How we can combat the disastrous climate change that is only just beginning to show us what’s in store — I can’t even begin to address. But in regard to rebuilding, my ongoing deep dive into California history does show an inspirational way forward.
In 1906, San Francisco and an area spanning from Salinas to Eureka was hit by the deadliest earthquake of US history, of an estimated magnitude 7.9. The death toll that followed remains the greatest loss of life from a natural disaster in California's history and high on the list of worst American disasters. Over a period of just sixty years, San Francisco had become the ninth largest city in the country and the financial, trade, and cultural center of the West. In just a few short, horrific days, eighty percent of that city was destroyed. Two hundred thousand people—nearly half the population of the city— were left homeless.
But it wasn’t the earthquake that cause the most catastrophic damage.

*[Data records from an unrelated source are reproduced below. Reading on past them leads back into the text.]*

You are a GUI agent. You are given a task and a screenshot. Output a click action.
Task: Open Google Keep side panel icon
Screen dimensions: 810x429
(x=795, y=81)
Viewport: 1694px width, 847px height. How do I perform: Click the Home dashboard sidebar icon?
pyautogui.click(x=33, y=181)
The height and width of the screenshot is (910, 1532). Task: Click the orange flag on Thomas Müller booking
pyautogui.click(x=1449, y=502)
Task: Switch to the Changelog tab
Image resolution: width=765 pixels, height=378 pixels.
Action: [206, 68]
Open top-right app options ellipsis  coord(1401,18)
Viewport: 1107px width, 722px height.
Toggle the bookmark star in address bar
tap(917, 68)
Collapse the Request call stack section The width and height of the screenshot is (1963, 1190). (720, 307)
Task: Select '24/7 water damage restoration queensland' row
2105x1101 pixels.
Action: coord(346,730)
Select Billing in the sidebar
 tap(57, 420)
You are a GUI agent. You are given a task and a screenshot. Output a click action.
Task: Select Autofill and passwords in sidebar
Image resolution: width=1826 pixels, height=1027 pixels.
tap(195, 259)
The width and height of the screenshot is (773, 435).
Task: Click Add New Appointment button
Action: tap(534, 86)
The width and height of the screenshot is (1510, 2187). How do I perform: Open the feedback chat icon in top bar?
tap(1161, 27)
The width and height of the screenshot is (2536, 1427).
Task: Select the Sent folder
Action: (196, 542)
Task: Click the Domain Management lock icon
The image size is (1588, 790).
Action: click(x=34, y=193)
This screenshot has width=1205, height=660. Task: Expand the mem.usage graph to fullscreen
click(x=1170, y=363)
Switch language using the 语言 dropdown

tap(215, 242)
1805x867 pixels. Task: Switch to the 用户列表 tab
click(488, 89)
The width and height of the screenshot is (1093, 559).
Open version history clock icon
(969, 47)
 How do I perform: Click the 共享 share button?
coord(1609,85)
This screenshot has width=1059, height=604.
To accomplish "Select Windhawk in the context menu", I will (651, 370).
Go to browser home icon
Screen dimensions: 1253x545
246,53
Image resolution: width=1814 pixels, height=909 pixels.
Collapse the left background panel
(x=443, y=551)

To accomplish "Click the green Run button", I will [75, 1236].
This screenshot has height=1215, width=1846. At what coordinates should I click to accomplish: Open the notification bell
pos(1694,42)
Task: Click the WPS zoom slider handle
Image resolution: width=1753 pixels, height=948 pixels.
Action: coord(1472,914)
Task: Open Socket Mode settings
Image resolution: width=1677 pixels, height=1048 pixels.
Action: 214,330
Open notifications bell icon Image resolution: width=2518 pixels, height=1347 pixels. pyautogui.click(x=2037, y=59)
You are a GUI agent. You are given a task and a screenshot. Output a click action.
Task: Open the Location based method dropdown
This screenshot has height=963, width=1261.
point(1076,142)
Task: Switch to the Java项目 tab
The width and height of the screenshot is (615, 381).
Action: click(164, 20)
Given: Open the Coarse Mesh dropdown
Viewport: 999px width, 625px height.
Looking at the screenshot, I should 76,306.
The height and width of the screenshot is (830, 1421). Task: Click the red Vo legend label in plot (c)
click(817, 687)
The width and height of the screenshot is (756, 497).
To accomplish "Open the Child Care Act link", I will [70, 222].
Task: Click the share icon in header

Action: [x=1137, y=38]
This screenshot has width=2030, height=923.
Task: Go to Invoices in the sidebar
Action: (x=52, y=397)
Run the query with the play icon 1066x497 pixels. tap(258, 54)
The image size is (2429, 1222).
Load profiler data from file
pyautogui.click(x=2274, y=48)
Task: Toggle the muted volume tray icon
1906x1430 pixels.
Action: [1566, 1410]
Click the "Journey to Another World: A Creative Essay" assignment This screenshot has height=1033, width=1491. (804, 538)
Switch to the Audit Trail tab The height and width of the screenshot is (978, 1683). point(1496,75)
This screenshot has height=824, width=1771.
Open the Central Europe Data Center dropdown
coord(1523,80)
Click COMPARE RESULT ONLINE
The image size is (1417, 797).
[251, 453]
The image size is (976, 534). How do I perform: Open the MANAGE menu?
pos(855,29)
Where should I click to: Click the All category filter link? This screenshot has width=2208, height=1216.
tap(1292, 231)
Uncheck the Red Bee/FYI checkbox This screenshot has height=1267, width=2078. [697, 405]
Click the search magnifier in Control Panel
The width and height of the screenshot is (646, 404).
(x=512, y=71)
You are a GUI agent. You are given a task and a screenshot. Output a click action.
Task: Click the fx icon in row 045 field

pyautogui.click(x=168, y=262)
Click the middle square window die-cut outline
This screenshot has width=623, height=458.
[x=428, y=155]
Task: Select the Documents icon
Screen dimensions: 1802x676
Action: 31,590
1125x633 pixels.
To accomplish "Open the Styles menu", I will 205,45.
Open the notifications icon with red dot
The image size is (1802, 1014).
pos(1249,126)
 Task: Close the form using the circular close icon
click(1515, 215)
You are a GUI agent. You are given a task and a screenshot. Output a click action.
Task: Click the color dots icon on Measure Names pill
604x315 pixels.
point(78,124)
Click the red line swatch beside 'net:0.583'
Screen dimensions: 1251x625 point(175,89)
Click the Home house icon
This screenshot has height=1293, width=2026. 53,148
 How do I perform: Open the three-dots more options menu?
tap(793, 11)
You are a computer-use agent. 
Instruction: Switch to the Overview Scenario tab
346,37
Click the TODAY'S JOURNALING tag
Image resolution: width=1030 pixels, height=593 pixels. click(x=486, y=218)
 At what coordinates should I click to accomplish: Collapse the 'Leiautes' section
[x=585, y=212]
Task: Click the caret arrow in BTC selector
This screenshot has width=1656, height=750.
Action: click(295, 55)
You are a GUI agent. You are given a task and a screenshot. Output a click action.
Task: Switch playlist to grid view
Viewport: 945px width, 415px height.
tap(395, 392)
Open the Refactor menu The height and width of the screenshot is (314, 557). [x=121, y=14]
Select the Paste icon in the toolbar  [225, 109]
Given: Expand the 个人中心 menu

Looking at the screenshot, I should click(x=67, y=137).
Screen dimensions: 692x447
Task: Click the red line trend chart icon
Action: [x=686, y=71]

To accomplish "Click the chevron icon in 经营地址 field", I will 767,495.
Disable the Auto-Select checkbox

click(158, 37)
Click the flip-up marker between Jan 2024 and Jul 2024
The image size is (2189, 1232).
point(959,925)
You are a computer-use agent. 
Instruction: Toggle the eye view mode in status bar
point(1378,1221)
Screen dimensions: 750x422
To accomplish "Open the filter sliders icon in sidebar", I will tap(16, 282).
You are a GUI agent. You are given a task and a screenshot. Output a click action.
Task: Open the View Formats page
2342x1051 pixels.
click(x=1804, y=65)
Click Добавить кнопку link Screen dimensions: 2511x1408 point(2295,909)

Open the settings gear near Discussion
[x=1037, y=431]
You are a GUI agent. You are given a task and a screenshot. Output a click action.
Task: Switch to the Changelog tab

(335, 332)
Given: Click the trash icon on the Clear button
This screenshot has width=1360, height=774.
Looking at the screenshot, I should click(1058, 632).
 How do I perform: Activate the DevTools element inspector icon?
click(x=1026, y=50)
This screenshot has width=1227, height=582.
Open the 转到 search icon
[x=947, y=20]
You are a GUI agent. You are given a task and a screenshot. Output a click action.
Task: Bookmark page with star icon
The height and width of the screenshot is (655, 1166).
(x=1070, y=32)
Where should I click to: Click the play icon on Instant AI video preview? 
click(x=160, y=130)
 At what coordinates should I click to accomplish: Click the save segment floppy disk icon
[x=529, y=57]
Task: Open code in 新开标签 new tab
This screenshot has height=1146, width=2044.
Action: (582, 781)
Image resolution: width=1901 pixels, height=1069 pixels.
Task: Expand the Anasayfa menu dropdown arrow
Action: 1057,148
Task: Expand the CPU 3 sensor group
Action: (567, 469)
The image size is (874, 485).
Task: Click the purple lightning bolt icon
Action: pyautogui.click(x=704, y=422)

It was the fires. Between eighty and ninety-five percent of San Francisco’s structural damage was caused by fire. Over three thousand people were killed.
I am thankful beyond words that, miraculously, the current wildfires have not brought such a horrific loss of life.
In 1906, within days after San Francisco was leveled, city leaders gathered to discuss plans to rebuild. They saw a unique opportunity to rethink and rebuild better: including wider streets, huge parks, safer buildings, and a modernized sewer and water system.
So very many of the people I’ve been writing about on this site so far, and many I’ve to introduce, experienced the disaster and were instrumental in the rebuilding. There are so many riveting stories that I’ve planned out an entire book in the After the Gold Rush series on the events of the earthquake.
But it’s the rebuilding that is so incredible to me. The reconstruction was almost entirely accomplished in just eight years — largely completed by 1915, in time for the Panama-Pacific International Exposition, celebrating the city’s rise from the ashes. (Michael deYoung, the delinquent teenager who along with his even wilder brothers managed to avoid prison and become an unlikely newspaper mogul, would be instrumental in pulling off the Exposition, not entirely legitimately.)
The Palace of Fine Arts, built for the 1915 Exposition
In the process, there was greed. There was corruption. There was inequity. But there was also triumph after triumph.
San Francisco’s phoenix act is to me a miracle of optimism and determination over tragedy.
So in addition to moving forward chronologically from the Civil War on, I’ll be including characters and stories from later in San Francisco and California history, including the earthquake. Stories that prove it can be done, and it must, and it will.
Please stay safe, and don’t give up hope.